Western bean cutworm (WBC), traditionally a pest of the western Great Plains, has moved eastward over the last 15 years to as far as Pennsylvania.
Consider an insecticide application if 5 to 8% of corn plants have WBC egg masses or small larvae that have not moved into the silks or ear tip.
The timing of the insecticide application is critical for WBC control as once larvae enter the ear, insecticides are ineffective.
Western bean cutworm (WBC) is a native of North America and can be a severe pest of corn and dry beans (but not soybean).

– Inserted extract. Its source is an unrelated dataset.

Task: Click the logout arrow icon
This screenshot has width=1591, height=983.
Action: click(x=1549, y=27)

In the past, WBC was primarily limited to the western Great Plains, but over the last 15 years has expanded its range eastward to as far as Pennsylvania (Figure 1).1 Unlike many cutworms, WBC does not cut plant stems; it feeds on the reproductive parts of plants. This insect is a late-season pest and its feeding can reduce yield and grain quality.

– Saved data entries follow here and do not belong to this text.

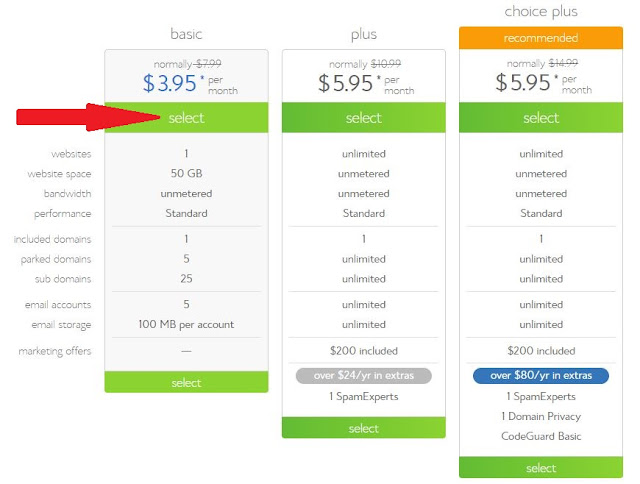This screenshot has height=484, width=640.
Task: Choose the top select button under choice plus
Action: 541,118
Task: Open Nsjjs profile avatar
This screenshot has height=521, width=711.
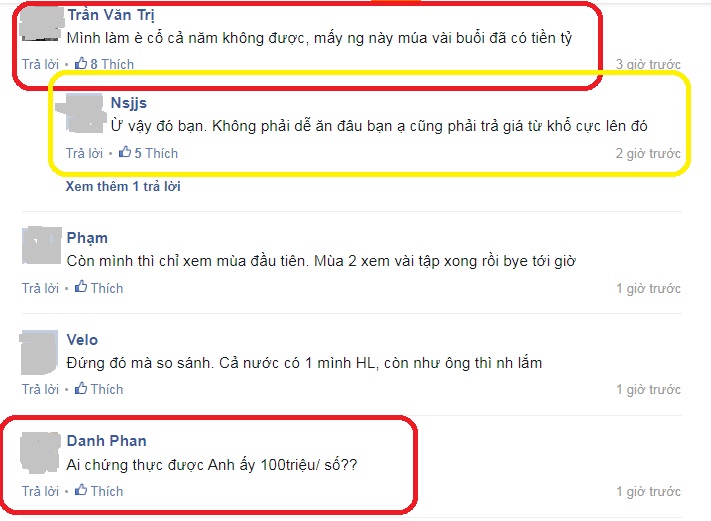Action: (x=83, y=113)
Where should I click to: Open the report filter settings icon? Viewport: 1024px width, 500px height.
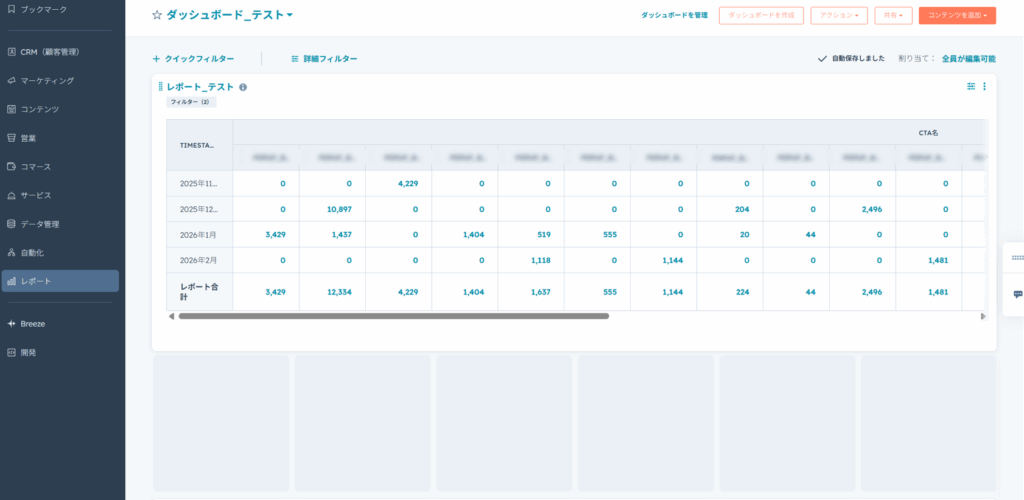pyautogui.click(x=971, y=87)
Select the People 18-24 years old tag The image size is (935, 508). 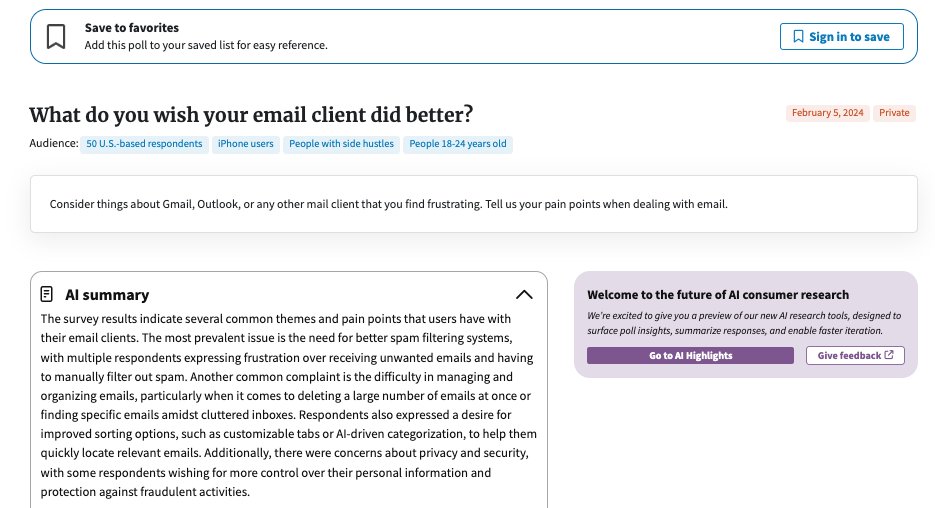pyautogui.click(x=457, y=144)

Life cycle and Identification of the western bean cutworm adult moth flights can begin as early as mid-June, peak in mid- to late July and usually end by late August.2 However, variations in the adult emergence and peak flight periods can occur depending on climate and location. Growers can receive updates concerning WBC moth catches from flights at http://www.insectforecast.com.
Moth emergence can be predicted based on growing degree days (GDD) base 50 ºF accumulation since May 1. GDD totals for 25%, 50%, and 75% moth emergence are 1319, 1422, and 1536, respectively.1 There is one generation per year.

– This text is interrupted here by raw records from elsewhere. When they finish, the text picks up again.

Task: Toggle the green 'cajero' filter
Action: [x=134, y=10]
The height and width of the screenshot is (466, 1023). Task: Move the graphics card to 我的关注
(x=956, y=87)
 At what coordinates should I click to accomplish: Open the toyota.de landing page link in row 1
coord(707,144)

Moths are primarily grayish-brown, about 0.75 inch long, with a wing-span of approximately 1.5 inches (Figure 2). Identifying characteristics are a whitish stripe at the front of the forewing and two cream-colored, outlined shapes immediately behind. These identifying marks are a circular spot approximately halfway along the length of the forewing and a kidney-shaped mark along the same line, approximately two-thirds of the way to the wingtip.
The WBC moths prefer to lay eggs on late-whorl stage corn that is near pollination. Eggs are laid on the upper surface of leaves in masses of 5 to 200 with an average of about 50 eggs per mass (Figure 3 ). The eggs are pin-head in size, dome-shaped with ridges, and usually laid on the flag leaf. Eggs are pearly white when first laid and within several days they turn tan, then dark purple shortly before hatching.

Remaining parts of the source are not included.